The Lord continued to work through Abraham’s descendants, the Israelites. They would be a kingdom of priests, testifying to the nations through a lifestyle of having God at the center of all they do. The people were expected to embody the Ten Commandments and be holy, thus reflecting the holiness of God.

The difference between earthly covenants and God’s covenant is that God saturates the divine covenant in love and grace – because the Lord cares about the divine/human relationship.

What do we learn about God through a covenant?

First and foremost: God never forgets nor reneges on divine promises. God was faithful to David by establishing a covenant, yet also spoke to him about his descendants. The Lord promised David a dynasty, a kingdom that would never end, a temple, and a father/son relationship with his progeny. 

Furthermore, God promised that divine love would never be taken away. The Lord shows continuous love to people, even when they go astray. Unlike the nations of the earth, the fickle nature of people, and the inconsistent commitment of others, God is a Being whose very nature is love.

In a world of broken families and severed relationships; of selfishness and trying to impose one’s will on another; of taking advantage of others; and in a world that is messed up and depraved because of sin and unfaithfulness, God stands as the consistent, never-changing Sovereign of Love who graciously blesses people. 

What sort of covenant is this?

Short answer: a covenant of grace.
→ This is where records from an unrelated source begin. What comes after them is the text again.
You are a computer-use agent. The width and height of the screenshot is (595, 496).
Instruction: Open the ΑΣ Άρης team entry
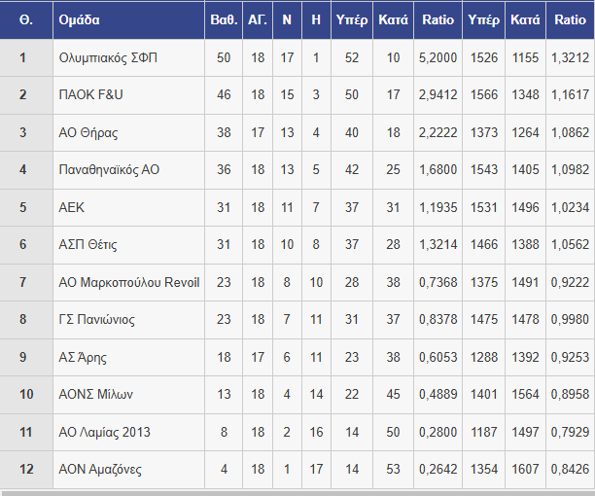(83, 358)
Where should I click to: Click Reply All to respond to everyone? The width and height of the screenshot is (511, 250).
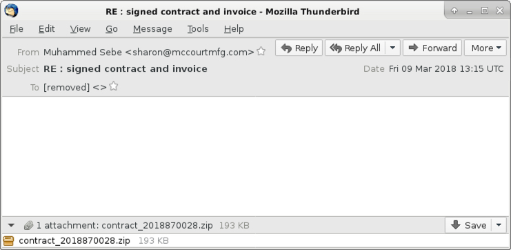point(355,48)
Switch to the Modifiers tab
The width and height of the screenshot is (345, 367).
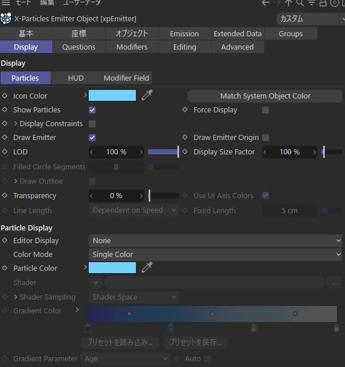(x=132, y=47)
It’s demonstrated in how the tables are turned on David with grace. David intended on doing something for God. But the Lord completely turned it around and blessed him abundantly beyond what David could even ask or think. David had it in his heart to build a house for God, but God comes back and says that an enduring house (household and dynasty) will be built for David.
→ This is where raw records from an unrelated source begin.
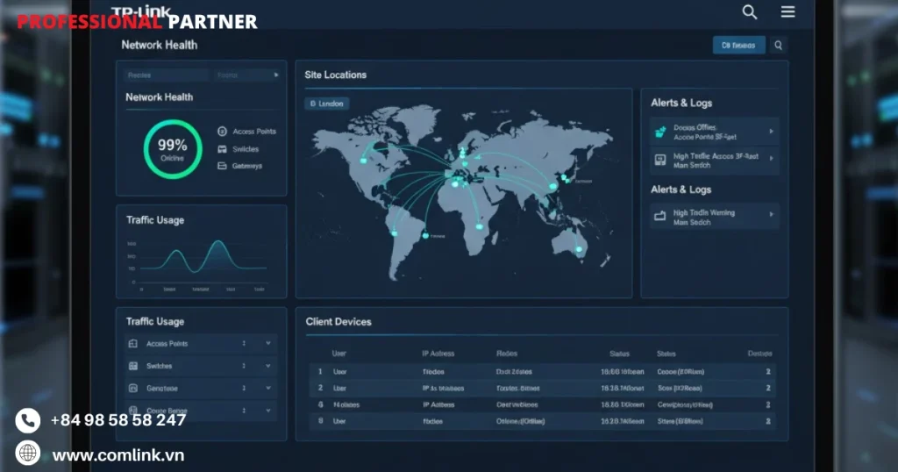Screen dimensions: 898x472
Task: Click the first alert's teal device icon
Action: (x=660, y=132)
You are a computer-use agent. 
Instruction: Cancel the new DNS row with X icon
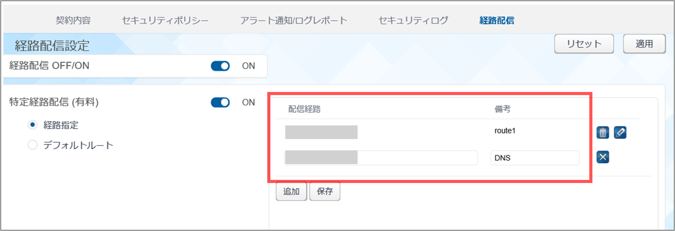pyautogui.click(x=603, y=157)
How does this covenant apply to Christians?

All the good and gracious promises given to Abraham, Moses, and David are all fulfilled in the person of Jesus Christ.  
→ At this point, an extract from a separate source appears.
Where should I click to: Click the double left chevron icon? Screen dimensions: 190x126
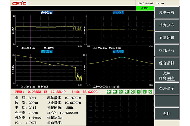[x=133, y=92]
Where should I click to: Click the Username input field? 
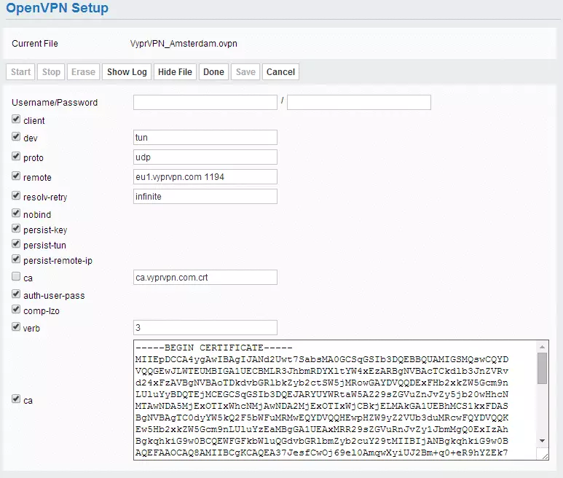(205, 102)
The New Testament Gospels are steeped in the language and explanation that Jesus is the Son of David, the Promised One, Savior, Lord, Teacher, and Healer. He will save the people from their sins and bring them to a spacious kingdom full of the grace and love. 

Through the cross and resurrection of Jesus Christ we are brought into union with God and participate fully in all the promises of the New Covenant of love. Love the Lord your God with all your heart, soul, mind, and strength. Love your neighbor as yourself. All this love is personified in Christ.

Where is the covenant?

The Davidic Covenant is not limited to a specific place or a building. God is present with people wherever they go. 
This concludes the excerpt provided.